Accompanied by the shouts of more successful hunters, the roars of eager seraphon, and the squeals of dying skaven, Zephacleas and the others ascended to the summit of the tower. There were no doors here, only a wide open, circular chamber. The room was enormous — despite the great windows which lined its walls, the upper reaches were lost in shadow. It had been abandoned in a hurry. Empty cauldrons, piles of books and rotting bodies lay everywhere.

‘I’ve seen this before. Remember that foul warren in the Ghurdish Heights?’ Zephacleas murmured. Beside him, Sutok sniffed the air warily and glanced at the skink, Takatakk.

‘Indeed,’ Seker said. ‘A plague-womb. The vermin have been busy.’ The skaven — some of them, at least — were brewers of pox and plague second only to the foul followers of Nurgle. They delighted in rot and decay, and spread pestilences with fiendish glee. The Astral Templars had seen similar horrors in the Jade Kingdoms as well. ‘We must burn this place, when the battle is won. We cannot allow whatever horrors they have brewed here to spread.’

‘It may be too late for that, Lord-Relictor,’ Zephacleas said. He peered into one of the gibbets. The man inside was dead, though his journey to the underworld had not been easy. He wore the strange segmented armour of a city militia-man over his ragged and torn robes. It was dark, and composed of scales shed from the worm’s hide. Pale, like all folk of the Crawling City, his flesh was covered in bruises, blisters, burns and more besides, including a number of fleshy pus-filled growths. Despite these, his form looked somehow… shrunken, as if whatever vitality he’d once possessed had been drained into the bulging abscesses. Zephacleas tapped the gibbet with his hammer, turning it slowly.

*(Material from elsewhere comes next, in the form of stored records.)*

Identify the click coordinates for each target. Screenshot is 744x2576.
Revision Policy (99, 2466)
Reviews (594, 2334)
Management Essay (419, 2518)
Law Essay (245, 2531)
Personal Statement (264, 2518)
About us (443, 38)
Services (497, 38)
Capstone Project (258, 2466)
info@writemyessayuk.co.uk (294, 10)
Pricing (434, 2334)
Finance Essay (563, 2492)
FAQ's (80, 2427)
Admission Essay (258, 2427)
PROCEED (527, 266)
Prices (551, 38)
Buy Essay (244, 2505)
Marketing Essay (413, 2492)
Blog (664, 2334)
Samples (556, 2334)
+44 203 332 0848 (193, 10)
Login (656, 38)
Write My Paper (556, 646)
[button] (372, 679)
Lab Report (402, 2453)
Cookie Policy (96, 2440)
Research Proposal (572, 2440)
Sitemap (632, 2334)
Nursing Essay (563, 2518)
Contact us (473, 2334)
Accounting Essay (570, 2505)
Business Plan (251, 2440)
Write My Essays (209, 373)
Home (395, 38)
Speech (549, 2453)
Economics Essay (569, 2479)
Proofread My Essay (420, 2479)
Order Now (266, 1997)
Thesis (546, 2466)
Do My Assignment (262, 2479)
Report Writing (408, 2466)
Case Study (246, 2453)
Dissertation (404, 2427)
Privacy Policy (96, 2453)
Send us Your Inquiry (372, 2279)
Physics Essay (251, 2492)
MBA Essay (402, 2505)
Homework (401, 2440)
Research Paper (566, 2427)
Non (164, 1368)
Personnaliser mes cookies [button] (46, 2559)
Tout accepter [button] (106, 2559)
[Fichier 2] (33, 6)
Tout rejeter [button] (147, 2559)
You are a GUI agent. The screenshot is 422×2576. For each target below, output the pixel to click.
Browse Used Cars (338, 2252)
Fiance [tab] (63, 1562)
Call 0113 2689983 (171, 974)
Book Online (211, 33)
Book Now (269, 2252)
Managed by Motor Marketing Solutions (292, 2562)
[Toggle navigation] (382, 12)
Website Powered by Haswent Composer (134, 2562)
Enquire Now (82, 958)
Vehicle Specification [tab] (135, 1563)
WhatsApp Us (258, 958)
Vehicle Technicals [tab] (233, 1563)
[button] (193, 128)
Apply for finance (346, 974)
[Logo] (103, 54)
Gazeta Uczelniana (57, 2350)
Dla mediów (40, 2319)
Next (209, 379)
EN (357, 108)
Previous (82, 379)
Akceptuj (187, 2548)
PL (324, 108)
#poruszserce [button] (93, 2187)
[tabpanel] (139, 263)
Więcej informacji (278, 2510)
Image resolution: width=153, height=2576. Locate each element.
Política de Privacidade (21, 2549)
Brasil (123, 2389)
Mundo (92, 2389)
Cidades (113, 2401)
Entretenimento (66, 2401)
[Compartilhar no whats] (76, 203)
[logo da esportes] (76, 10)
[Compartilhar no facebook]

As it twisted on its chain, he examined the body more closely. ‘Gravewalker, what caused these growths? It looks like the work of no disease I recognise,’ he called, glancing at the others. Seker turned, and cursed.

‘Zephacleas, get away from it,’ the Lord-Relictor snarled.

Zephacleas heard a hiss, and turned, just in time to see the first abscess split open. A stinking yellow gas spewed from the ruptured flesh, and he smashed the gibbet aside. The Lord-Celestant backed away. ‘Get clear of the cages,’ he roared. A moment later, a thin lash of suppurating flesh shot from the twitching body and struck at him. More tendrils erupted from the abscesses, thrashing about wildly enough to set the gibbet to spinning.

Cries of horror and disgust filled the chamber as the bodies in each gibbet flowered and burst, allowing the putrescent horrors within to emerge — they were akin to the foul, strangling vines of the Fangwood in the Ghurdish Heights, but horribly afflicted by some pestilence which made the ever-coiling fronds weep a strange, musky pus.

Rusty metal bent and buckled as the things within the gibbets fought to get free. A foul miasma rose from the monstrous blossoms which bloomed on the writhing tendrils, filling the air. ‘Back, back,’ Seker shouted. ‘All of you, back!’